Gene Therapy Rescues Muscle, Eases Defects in Mice With Severe CMT2D
A gene therapy delivering instructions to produce the neurotrophin-3 (NT-3) protein to muscle cells improved muscle function and eased defects in nerve and muscle structure of a mouse model of severe Charcot-Marie-Tooth disease type 2D (CMT2D), a study found.
These results support an NT-3 gene therapy as a potential treatment approach for CMT2D and potentially for other CMT subtypes, its researchers wrote.
The study, “AAV1.NT-3 gene therapy in a CMT2D model: phenotypic improvements in GarsP278KY/+ mice,” was published in the journal Brain Communications.
CMT2D is caused by mutations in the GARS gene. This gene contains the instructions for making glycyl-tRNA synthetase, a protein that belongs to a group of enzymes that mediate the binding of amino acids — the building blocks of proteins — to an RNA molecule. This is the key first step in protein production.
A mouse model with a mutated Gars gene (the mouse form of GARS) showed early and severe damage to the nervous system, with reductions in the size of nerve cell fibers (called axons) and a slower transmission of information between nerve cells. These animals had impairments in the neuromuscular junction (NMJ), the place where neurons and muscle fibers communicate to control movement.
NT-3 is a protein that supports the survival of Schwann cells, those responsible for the production of myelin in the peripheral nervous system (outside the brain and spinal cord). Myelin is the fatty substance that surrounds nerve cell axons, facilitating the proper transmission of signals throughout the nervous system.
Further studies have shown that it also plays a role in NMJ maintenance and in the growth of muscle fibers.
Researchers at The Abigail Wexner Research Institute, in Ohio, assessed the potential of an NT-3 gene therapy in treating muscle disease. They tested it in two mouse models carrying different mutations in the Gars gene, resulting in a milder and in a more severe disease form.
NT-3 was delivered to cells using a modified viral vector, ensuring that only muscle cells would be able to produce this protein. The therapy was injected into the calf muscles of mice in both disease groups, while age-matched animals in each model were given a control solution.
The treatment’s efficacy was assessed using the rotarod test, which measures coordination and balance, as well as with nerve conduction tests. The researchers also looked for changes in the peripheral nervous system, the NMJ, and muscles.
In mice more severe disease, these measures were assessed 12 weeks after the injection, whereas in the milder disease model they were assessed after 30 weeks.
NT-3 gene therapy given to mice with severe disease led to an improved performance in the rotarod test — by 33% — compared to untreated control animals. Nerve conduction tests also showed a significant increase of 42% versus controls. No significant differences in these measures were seen between treated and untreated animals with milder symptoms, “which might be related to the milder manifestation” of disease in these mice, the researchers wrote.
In both models, the gene therapy led to an increase in myelin thickness of the sciatic nerve (the longest nerve in the human body) when compared to their controls. Also, the abnormal structure of the NMJ lessened in mice with severe disease, with these animals showing a 32% increase in the supply of nerves at NMJs compared with controls.
The gene therapy also led to marked improvements in muscles structure in both mouse models, with a significant decrease of abnormally small and enlarged muscle fibers.

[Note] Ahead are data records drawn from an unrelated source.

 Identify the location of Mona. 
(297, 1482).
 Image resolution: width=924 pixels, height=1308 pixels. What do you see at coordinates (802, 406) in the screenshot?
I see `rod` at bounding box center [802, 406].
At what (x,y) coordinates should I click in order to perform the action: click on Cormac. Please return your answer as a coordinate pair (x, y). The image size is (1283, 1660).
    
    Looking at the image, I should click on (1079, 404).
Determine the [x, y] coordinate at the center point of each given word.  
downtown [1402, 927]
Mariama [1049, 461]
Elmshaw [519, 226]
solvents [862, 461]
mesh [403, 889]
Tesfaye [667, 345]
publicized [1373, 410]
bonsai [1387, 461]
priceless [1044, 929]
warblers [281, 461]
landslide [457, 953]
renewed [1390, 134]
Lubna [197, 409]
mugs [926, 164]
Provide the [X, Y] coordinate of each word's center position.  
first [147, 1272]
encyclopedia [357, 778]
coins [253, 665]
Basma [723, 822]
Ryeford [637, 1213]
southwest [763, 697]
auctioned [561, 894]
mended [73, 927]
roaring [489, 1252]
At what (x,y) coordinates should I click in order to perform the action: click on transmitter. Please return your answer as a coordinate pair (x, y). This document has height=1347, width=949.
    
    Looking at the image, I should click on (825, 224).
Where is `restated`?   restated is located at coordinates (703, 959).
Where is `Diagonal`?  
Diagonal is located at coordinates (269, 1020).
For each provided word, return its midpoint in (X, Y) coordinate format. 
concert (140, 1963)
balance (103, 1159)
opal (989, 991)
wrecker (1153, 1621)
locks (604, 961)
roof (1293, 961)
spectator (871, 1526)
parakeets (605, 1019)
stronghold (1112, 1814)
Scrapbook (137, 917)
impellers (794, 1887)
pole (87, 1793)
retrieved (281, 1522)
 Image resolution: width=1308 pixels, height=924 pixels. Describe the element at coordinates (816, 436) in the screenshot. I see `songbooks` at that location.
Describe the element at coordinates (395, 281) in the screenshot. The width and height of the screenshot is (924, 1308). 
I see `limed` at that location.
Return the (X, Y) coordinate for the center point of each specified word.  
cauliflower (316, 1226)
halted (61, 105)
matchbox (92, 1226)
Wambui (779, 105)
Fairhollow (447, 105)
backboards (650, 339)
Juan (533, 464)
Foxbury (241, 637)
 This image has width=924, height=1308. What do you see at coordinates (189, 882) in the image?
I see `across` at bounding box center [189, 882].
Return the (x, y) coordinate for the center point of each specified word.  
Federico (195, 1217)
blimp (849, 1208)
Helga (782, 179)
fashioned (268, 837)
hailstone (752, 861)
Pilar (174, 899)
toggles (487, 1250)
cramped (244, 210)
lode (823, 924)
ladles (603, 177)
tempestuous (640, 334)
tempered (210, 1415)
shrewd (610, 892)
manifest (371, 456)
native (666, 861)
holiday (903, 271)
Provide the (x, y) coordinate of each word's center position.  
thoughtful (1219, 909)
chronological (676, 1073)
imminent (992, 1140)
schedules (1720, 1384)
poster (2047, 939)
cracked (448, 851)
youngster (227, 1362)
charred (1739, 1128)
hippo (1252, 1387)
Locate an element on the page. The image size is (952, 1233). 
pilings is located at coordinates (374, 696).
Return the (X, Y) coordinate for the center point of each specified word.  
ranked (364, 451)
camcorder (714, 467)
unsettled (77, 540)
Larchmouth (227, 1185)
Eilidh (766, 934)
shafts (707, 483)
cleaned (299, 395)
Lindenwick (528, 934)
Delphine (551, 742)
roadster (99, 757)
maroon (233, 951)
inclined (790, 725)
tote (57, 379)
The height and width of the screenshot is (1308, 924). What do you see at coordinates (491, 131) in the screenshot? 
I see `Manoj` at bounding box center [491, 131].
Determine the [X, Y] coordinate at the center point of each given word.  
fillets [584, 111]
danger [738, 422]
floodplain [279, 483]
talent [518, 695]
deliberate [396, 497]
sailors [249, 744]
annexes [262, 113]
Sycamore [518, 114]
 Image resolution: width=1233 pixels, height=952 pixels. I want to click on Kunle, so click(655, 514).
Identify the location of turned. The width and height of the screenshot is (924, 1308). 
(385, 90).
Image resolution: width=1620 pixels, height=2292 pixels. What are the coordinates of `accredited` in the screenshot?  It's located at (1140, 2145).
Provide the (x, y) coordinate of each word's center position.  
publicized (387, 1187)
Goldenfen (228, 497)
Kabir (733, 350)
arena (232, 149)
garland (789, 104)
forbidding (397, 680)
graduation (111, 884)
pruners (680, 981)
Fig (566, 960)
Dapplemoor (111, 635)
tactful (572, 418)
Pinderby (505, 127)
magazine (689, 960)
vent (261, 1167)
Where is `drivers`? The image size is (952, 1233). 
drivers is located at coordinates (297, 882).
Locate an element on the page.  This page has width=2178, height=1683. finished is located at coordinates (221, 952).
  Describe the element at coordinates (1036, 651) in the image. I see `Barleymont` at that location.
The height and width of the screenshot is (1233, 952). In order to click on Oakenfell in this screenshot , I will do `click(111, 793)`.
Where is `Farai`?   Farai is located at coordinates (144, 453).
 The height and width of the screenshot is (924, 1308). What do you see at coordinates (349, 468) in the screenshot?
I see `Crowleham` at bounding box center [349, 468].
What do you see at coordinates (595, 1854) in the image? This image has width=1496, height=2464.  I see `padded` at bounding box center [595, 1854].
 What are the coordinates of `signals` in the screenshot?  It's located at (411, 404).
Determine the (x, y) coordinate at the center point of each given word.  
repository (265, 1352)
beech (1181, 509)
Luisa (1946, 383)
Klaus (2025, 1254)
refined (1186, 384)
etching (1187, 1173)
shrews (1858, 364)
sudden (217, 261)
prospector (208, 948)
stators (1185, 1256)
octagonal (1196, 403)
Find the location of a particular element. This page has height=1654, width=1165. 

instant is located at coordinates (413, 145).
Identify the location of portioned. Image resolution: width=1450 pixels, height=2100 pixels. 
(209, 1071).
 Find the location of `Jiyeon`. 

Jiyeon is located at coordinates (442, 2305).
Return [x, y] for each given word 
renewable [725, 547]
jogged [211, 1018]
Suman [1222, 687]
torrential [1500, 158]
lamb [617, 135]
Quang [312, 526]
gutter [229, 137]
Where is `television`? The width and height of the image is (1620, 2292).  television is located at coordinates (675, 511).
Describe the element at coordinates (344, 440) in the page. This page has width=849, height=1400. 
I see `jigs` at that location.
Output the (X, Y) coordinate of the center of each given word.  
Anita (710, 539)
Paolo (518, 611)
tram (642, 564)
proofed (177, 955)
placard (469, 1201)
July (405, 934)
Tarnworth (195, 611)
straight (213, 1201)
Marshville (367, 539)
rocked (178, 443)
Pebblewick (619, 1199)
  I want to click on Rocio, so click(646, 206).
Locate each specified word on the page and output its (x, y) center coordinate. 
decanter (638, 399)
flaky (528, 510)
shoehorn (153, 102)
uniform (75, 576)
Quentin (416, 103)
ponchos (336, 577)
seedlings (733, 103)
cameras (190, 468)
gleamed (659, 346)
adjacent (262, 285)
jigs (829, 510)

Further analysis revealed that the benefits of the NT-3 gene therapy may be related to a restoration of mitochondrial function in the CMT mouse models. Mitochondria, as energy-producing factories in cells, are particularly important in muscle.
Researchers found that the levels of key mitochondria proteins were boosted by the gene therapy.
“Neurotrophin 3 gene transfer therapy has disease modifying effect in a mouse model for Charcot–Marie–Tooth disease type- 2D, leading to meaningful improvements in peripheral nerve myelination and neuromuscular junction integrity,” the researchers concluded.
These findings support the potential benefit of NT-3 for other CMT disease subtypes, they added.